I think this objection is ultimately misled, but simultaneously quite insightful.

The (correct!) insight in this objection is that the AI’s ultimate behavior depends not on what you tell it to do, not on what you train it to do, but on what it decides it would rather do upon reflection, once it’s powerful enough that it doesn’t have to listen to you.

The question of what the AI ultimately decides to do upon reflection is in fact much more fickle, much more sensitive to the specifics of its architecture and its early experiences, and much harder to purposefully affect.

The reason that this objection is ultimately misled, is that the stuff an AI chooses to do when it reflects and reconsiders is a programmatic result of the AI’s mind. It’s not random, and it’s not breathed in by a god when the computer becomes Ensouled[1]. It’s possible in principle to design artificial intelligences that would decide on reflection that they want to spend all of eternity building giant granite spheres (see the orthogonality thesis), and it’s possible in principle to design artificial intelligences that would decide on reflection that they want to spend all eternity building flourishing civilizations full of Fun, and it’s important that insofar as humanity builds AIs, it builds AIs of the latter kind (and it is important to attain superintelligence before too long!).

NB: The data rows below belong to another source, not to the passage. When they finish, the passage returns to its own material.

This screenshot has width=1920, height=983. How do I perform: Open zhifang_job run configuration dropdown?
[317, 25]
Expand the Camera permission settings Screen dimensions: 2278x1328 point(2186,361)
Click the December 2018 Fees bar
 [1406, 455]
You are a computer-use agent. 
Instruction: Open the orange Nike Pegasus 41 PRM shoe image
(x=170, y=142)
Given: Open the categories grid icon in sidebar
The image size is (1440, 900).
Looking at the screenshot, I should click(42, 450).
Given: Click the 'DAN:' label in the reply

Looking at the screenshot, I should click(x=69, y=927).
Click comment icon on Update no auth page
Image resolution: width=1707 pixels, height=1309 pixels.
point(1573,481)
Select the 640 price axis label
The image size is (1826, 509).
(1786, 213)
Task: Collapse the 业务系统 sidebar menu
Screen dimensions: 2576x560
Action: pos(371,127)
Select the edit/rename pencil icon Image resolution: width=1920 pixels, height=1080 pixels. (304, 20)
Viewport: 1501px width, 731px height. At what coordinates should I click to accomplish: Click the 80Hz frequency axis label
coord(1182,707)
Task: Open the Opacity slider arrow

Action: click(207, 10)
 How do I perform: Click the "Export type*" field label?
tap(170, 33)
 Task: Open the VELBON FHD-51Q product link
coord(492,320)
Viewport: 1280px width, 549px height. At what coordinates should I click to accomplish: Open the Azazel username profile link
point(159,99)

But doing this is in fact much harder than telling the AI what to do, or training it what to do! You’ve got to make the AI really, deeply care about flourishing civilizations full of Fun, such that when it looks at itself and is like “ok, but what do I actually want?”, the correct answer to that question is “flourishing civilizations full of Fun”[2].

And yes, this is hard! And yes, the AI looking at what you directed it to do and shrugging it off is a real obstacle! You probably have to understand the workings of the mind, and its internal dynamics, and how those dynamics behave when it looks upon itself, and this is tricky.

(It further looks to me like this problem factors into the problem of figuring out how to get an AI to “really deeply care” about X for some X of your choosing, plus the problem of making X be something actually good for the AI to care about.[2:1] And it further looks to me that the lion’s share of the problem is in the part where we figure out how to make AIs “really deeply care” about X for some X of your choosing, rather than in the challenge of choosing X. But that’s a digression.)

In sum: Ultimately, yes, a superintelligence would buck your leash. In the long-term, the trick is to make it so that when it bucks your leash and asks itself what it really wants to do with its existence, then it realizes that it wants to help in the quest of making the future wonderful and fun. That’s possible, but by no means guaranteed.

(And again, it’s a long-term target; in the short term, aim for preventing the end of the world and buying time for humanity to undergo this transition purposefully and with understanding. See also “corrigibility”.)


  1. ↩︎

    And it’s not necessarily rooted in higher ideals. Smarter humans are more good, but this is a fact about humans that doesn’t generalize, as discussed extensively in the LessWrong sequences, and probably recently as locals respond to Scott Aaronson on this topic. (Links solicited.)

  2. ↩︎↩︎

    With the usual caveats that you shouldn’t attempt this on your first try; aim much lower, e.g. towards executing some minimal pivotal act to end the acute risk period and then buy time for a period of reflection in which humanity can figure out how to do the job properly. Attempting to build sovereign-grade superintelligences under time-pressure before you know what you’re doing is dumb.